As mentioned above, keeping a pain diary is an effective way to monitor your pain and track changes in it over time. It can also help you identify patterns in your pain experience and inform your treatment plan. Pain diaries are also a common and helpful way of communicating your symptoms to your doctor and other health professionals. As such, becoming familiar with using a pain diary is a great first step on your recovery journey.
Below, we guide you through the steps you need to take to complete your diary. We provide a pain diary template as part of your action plan this week. It is important to use this pain diary each day, especially when you’re first starting treatment. As you start to get your pain under control, you will not need to use so much.
How to use the pain diary:
- Record the day, date and time in the relevant column
- Describe your pain in terms of:
- Where it is located
- How long it lasts
- What it feels like (e.g., stabbing, throbbing, dull ache etc.)
- Rate the intensity of your pain from 0 (no pain) to 10 (worst pain possible)
- Indicate any factors that may have made your pain worse (e.g., temperature, activity, stress etc.)
- Indicate any factors that helped your pain or allowed you to get through the day (e.g., medication, distraction, stretching etc.)

§ **Records provided**
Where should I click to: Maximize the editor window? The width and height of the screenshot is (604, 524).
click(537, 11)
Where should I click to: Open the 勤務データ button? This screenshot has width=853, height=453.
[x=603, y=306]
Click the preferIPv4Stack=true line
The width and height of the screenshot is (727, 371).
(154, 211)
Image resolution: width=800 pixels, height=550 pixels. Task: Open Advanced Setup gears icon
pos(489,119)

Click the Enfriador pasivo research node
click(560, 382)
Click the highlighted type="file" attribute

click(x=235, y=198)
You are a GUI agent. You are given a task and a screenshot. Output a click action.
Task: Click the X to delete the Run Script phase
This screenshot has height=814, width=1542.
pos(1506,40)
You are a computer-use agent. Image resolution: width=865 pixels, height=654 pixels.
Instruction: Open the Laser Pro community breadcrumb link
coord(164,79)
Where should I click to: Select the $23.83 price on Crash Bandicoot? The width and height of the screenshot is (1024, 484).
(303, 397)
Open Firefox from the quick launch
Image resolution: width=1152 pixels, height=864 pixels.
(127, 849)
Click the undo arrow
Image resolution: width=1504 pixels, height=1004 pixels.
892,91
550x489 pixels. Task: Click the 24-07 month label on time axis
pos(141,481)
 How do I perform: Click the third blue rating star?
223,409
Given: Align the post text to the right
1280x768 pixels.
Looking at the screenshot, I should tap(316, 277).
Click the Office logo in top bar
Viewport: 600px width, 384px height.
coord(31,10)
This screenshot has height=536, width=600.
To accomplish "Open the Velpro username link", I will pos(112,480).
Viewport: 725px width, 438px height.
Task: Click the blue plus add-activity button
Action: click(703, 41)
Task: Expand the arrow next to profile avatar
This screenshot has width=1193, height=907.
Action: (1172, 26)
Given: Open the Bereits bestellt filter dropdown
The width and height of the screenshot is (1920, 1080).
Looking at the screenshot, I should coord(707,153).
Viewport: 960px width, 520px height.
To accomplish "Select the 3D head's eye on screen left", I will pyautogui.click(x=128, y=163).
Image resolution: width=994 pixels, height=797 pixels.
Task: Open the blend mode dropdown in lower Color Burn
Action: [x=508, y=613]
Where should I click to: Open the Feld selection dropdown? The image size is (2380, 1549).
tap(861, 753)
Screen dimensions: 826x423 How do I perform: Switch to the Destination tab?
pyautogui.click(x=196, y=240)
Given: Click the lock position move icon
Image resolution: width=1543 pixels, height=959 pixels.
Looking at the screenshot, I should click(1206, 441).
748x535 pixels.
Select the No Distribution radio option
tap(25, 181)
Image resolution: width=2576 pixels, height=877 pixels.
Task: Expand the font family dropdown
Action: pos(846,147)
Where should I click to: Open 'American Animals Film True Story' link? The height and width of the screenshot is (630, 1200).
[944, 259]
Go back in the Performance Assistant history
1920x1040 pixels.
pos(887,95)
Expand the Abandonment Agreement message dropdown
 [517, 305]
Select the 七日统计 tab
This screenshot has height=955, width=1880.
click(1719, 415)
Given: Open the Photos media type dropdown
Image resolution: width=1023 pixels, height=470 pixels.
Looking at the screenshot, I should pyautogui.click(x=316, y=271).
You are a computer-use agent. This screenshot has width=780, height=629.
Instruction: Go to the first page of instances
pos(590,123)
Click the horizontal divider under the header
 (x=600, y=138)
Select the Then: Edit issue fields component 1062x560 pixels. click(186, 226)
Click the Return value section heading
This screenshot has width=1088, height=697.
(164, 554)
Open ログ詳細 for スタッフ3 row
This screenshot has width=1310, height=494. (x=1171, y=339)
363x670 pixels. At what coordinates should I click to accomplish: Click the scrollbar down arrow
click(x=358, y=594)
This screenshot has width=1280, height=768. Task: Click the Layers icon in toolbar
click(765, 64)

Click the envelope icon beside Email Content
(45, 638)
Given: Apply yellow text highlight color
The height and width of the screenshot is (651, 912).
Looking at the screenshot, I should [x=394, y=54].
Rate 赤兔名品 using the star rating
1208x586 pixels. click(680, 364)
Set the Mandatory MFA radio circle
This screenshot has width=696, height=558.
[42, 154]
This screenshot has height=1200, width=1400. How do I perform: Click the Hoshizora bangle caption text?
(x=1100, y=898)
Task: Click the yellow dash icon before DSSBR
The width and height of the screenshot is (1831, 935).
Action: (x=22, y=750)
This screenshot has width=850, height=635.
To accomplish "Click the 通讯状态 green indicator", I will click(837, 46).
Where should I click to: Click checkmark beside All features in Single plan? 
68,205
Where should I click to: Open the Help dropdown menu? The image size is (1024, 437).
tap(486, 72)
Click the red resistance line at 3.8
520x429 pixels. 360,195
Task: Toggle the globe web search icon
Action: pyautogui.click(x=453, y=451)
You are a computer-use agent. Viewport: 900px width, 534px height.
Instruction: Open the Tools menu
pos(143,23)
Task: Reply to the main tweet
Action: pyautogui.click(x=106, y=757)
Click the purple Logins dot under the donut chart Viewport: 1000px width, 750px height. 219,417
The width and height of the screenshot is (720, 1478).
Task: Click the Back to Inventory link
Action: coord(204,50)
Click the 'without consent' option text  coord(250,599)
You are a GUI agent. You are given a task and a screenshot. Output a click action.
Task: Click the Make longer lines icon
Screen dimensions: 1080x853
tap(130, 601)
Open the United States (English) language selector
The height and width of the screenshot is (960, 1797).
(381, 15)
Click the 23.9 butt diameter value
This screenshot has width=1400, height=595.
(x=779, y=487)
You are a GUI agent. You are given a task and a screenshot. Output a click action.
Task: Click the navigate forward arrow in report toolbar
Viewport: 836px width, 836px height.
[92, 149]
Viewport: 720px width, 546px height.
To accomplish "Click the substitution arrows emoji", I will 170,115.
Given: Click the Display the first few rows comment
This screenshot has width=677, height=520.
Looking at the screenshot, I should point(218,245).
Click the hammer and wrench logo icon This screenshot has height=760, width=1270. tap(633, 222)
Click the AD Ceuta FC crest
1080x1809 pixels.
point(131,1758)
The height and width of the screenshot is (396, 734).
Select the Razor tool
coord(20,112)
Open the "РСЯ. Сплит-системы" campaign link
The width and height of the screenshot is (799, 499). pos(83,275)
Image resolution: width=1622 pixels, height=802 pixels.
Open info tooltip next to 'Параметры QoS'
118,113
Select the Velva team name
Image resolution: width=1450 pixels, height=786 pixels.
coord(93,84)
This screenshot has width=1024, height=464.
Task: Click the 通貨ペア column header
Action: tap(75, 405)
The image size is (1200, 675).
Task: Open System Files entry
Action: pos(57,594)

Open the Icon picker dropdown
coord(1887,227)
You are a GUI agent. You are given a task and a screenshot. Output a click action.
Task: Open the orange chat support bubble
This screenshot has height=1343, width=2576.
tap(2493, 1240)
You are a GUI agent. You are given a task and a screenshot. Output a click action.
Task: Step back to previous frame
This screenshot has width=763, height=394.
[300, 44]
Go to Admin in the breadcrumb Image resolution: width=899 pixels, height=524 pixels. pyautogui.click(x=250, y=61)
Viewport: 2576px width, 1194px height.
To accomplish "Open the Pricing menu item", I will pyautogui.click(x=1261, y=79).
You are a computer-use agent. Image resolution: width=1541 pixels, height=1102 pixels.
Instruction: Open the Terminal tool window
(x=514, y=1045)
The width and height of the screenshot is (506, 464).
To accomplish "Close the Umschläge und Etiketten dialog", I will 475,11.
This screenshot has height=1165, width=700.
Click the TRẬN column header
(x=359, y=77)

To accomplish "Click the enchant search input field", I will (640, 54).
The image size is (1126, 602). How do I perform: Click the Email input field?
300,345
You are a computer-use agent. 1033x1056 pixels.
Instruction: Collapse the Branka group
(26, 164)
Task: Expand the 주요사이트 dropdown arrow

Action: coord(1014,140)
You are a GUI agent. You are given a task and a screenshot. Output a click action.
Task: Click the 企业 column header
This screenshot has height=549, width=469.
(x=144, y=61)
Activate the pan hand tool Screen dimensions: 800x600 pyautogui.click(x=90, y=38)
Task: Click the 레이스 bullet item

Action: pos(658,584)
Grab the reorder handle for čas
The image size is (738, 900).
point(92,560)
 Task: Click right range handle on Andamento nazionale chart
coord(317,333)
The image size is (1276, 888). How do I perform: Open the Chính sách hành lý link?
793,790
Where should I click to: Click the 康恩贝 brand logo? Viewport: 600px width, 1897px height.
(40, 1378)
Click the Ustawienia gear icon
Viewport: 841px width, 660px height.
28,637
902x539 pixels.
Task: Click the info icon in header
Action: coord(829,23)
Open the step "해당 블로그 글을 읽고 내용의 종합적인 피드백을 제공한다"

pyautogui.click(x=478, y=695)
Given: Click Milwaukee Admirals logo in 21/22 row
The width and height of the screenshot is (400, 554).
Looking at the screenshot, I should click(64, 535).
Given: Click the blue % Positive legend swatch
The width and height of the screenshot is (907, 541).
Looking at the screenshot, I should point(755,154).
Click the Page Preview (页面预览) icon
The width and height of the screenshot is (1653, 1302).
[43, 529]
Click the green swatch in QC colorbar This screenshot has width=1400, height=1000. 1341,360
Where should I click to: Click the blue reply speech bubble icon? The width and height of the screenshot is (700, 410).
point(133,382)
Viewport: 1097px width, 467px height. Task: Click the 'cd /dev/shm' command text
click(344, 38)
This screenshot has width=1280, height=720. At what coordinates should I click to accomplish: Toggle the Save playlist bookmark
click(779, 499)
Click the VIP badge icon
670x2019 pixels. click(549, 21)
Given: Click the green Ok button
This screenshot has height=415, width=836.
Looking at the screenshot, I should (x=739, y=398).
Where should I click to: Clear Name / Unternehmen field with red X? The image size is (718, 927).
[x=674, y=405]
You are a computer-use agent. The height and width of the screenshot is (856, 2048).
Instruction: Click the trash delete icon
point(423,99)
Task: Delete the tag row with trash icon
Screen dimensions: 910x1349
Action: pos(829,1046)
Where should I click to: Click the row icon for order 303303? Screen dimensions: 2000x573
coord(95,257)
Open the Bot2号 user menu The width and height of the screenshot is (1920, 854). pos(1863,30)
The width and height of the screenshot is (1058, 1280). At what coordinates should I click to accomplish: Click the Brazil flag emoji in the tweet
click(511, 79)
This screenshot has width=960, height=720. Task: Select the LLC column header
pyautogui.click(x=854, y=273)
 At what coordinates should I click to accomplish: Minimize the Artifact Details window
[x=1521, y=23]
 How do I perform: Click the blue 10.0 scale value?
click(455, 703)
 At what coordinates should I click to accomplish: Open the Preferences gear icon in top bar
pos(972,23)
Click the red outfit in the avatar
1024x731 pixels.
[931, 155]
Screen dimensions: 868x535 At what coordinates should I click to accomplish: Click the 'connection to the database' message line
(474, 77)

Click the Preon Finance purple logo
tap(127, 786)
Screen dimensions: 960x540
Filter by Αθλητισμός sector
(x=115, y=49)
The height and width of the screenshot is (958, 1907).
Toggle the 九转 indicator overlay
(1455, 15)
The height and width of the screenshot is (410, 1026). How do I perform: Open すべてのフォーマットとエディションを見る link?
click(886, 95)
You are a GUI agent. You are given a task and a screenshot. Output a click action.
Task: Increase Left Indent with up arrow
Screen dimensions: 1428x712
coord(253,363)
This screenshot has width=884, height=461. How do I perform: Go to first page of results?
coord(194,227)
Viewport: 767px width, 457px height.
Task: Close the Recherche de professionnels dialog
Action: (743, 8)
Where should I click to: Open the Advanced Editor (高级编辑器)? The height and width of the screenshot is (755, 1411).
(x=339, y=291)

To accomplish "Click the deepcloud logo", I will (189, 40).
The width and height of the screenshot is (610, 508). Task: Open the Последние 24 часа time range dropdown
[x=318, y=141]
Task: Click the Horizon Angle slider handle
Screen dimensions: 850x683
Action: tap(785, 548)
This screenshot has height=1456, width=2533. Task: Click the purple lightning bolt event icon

§ **Your task**
Write the next part of the pain diary guide, starting right after its last listed step. The material above has nothing to do with the pain diary guide.

§ **Exercise result**
- Rate your overall mood from 0 (worst mood) and 10 (best mood)
- Describe your activity level (low, moderate, high)
- Describe how your pain affected your daily life (e.g., sleep, work, social life, exercise etc.) and note any other important information.
After a week or so of completing your diary, you may start to see some patterns emerging. For example, you may notice that your activity levels decline whilst your pain increases over the week. Or, you may notice that your pain is worse after busy days or intense bursts of activity. All of this information is helpful in forming a picture of your current situation. It can also give you ideas for how you might change your activity patterns and work towards your goals. Sometimes, you’ll need to collect a few weeks’ worth of data before you notice any patterns.